# Is it possible to mount as root, but give access to others?



## user00 (Apr 4, 2014)

Hi All:

In Linux I could mount partitions/network shares as root, but specify UID and GID as parameters and thus allow that user/group to access the mount point.
Is the same possible in FreeBSD?

Thank you!


----------



## SirDice (Apr 7, 2014)

*Re: Is it possible to mount as root, but give access to othe*

Change the permissions after you mounted the filesystem.


----------



## user00 (Apr 9, 2014)

*Re: Is it possible to mount as root, but give access to othe*

I tried to use `chmod +rw` on the mount points, but it threw an error 'Function not implemented'.


----------



## SirDice (Apr 9, 2014)

*Re: Is it possible to mount as root, but give access to othe*



			
				user00 said:
			
		

> I tried to use `chmod +rw` on the mount points, but it threw an error 'Function not implemented'.
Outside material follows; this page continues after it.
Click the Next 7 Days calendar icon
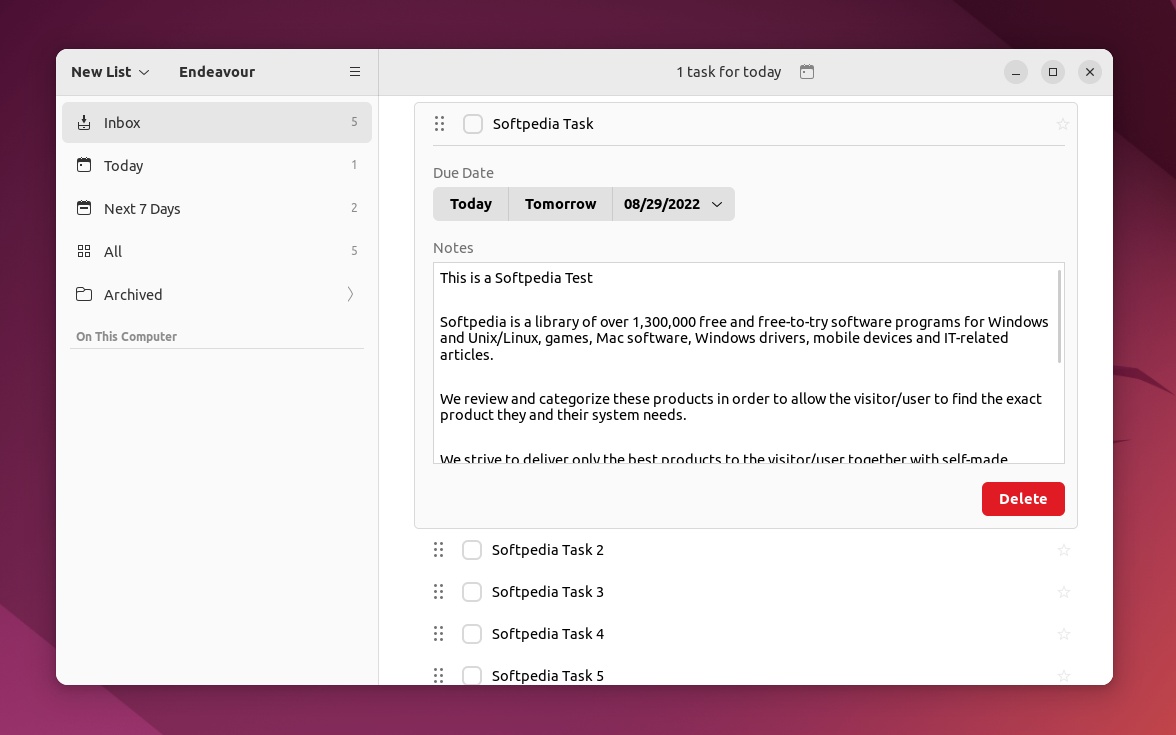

How exactly did you try it?


----------



## user00 (Apr 10, 2014)

*Re: Is it possible to mount as root, but give access to othe*

Using that command was probably what I was doing wrong. After using so many `chmod` and `chown` during the day at work, I kind of eclipsed and fixated on making the mountpoint readable/writable for the regular user via mode change, where I should have done so on the devices instead and perpetuated the device mode change in the devfs.rules I think. Am I on the right track?


----------



## SirDice (Apr 10, 2014)

*Re: Is it possible to mount as root, but give access to othe*



			
				user00 said:
			
		

> I kind of eclipsed and fixated on making the mountpoint readable/writable for the regular user via mode change, where I should have done so on the devices instead and perpetuated the device mode change in the devfs.rules I think. Am I on the right track?


Not even close 

`mount /dev/da12 /some/where`
`chmod 775 /some/where`
`chgrp mygroup /some/where`

Now the owner and everybody that's a member of _mygroup_ will be able to write in /some/where. Everybody else will get read access.


----------



## user00 (Apr 11, 2014)

*Re: Is it possible to mount as root, but give access to othe*

it tells me 
	
	



```
chmod somewhere: Function not implemented
```
It is a folder where I am mounting Linux partitions via ext4fsfuse


----------



## SirDice (Apr 11, 2014)

*Re: Is it possible to mount as root, but give access to othe*



			
				user00 said:
			
		

> It is a folder where I am mounting Linux partitions via ext4fsfuse


You really should have mentioned that sooner.


----------



## user00 (Apr 11, 2014)

*Re: Is it possible to mount as root, but give access to othe*

Does that change everything? Okay, sorry, I did not know that was significant. Is what I want possible with ext4 fuse FS?


----------